そのとき、ちょうどトントンとノックの音が響く。
「あ、きたかも~」
「は~い」
YUKIさんとミオさんが明るく返事すると……。
キィィィィとドアが開く。
先ほどのウェイターさんがトレーに二つの水を持ち、姿を見せ脇によりながら「お連れ様がいらっしゃいました」と声をかけてくれる。

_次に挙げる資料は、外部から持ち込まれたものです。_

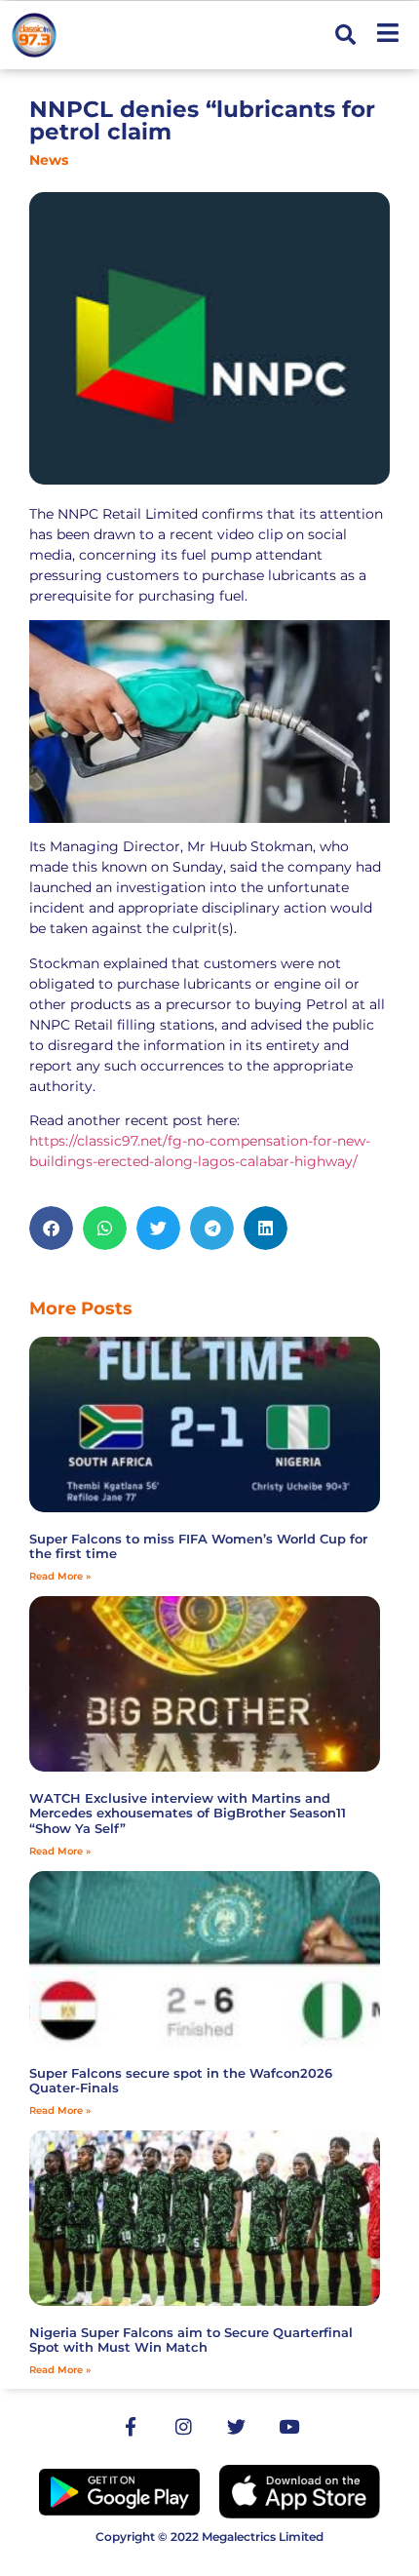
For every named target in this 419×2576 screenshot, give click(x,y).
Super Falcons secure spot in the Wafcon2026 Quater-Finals (180, 2080)
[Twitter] (235, 2426)
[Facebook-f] (130, 2426)
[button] (345, 36)
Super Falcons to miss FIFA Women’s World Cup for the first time (198, 1546)
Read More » (60, 1576)
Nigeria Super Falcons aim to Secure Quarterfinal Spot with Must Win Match (191, 2340)
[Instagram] (183, 2426)
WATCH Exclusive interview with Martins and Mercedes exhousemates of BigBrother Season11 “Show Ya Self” (187, 1813)
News (48, 160)
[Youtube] (288, 2426)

私たちが顔を入口にむけると、ウエイターの横を通って、二人の男性が入ってきた。
最初に入ってきたのは、長めの黒髪に、銀縁の眼鏡。
濃いグレーのシャツにジーンズに大きめの黒のボストンバッグを持った男性。
荷物を床に置いて顔をあげたその人と眼鏡越しに目があった。
……ゾクっと、した。
切れ長の目は涼しげで整っていて、冷たさがあって。
繊細な輪郭の姿は、細身なのに華奢な印象はなくて。
すごく……綺麗……だったのだ。
そして……ガイルに。
驚くくらいに、私が想像していたカイトさんの小説の……「ガイル」にそっくりだった。
め、が、ね、をかけた、ガ、イ、ル、が、こ、こ、に……!
私は固まった。
……が、が・い・る、い・る・よ!!!
……あたしの夢にでてくる姿がそこにあって。
しかも。
「銀縁眼鏡」かけてるなんて……。
……だめ、もう脳内が、と、とけてしまいそう。ぶっちゃけ、鼻血で、そうなくらい、眼鏡にあってます!
と思ったら。
「「新山さ~ん、今日もかっこいいいいいいい!!!」」
YUKIさんとミオさんのハモりがキィィィィんと室内に響いた。
と、同時に合っていた視線がずれて、「ガイル」はかけよってきてYUKIさんとミオさんに「おまえら、うるさい」と突っ込みいれていた。
その声にハッとする。
あ、だめだ、ここは現実だ。
引き戻された私は、自分を叱咤激励しつつ、新山さんと呼ばれた「ガイル」姿から視線をそっとはずして、その後ろから入ってきた新山さんのお連れさんに目を向けた。
そこで。
わたしは、今日、二度目に、かたまった。
生身「ガイル」を見てしまった以上の衝撃……。
新山さんの後ろからはいってきたのは……。
高校時代につきあって、遠距離恋愛の末、別れた人。
ひまわりのタネをくれた先輩、だったのだ。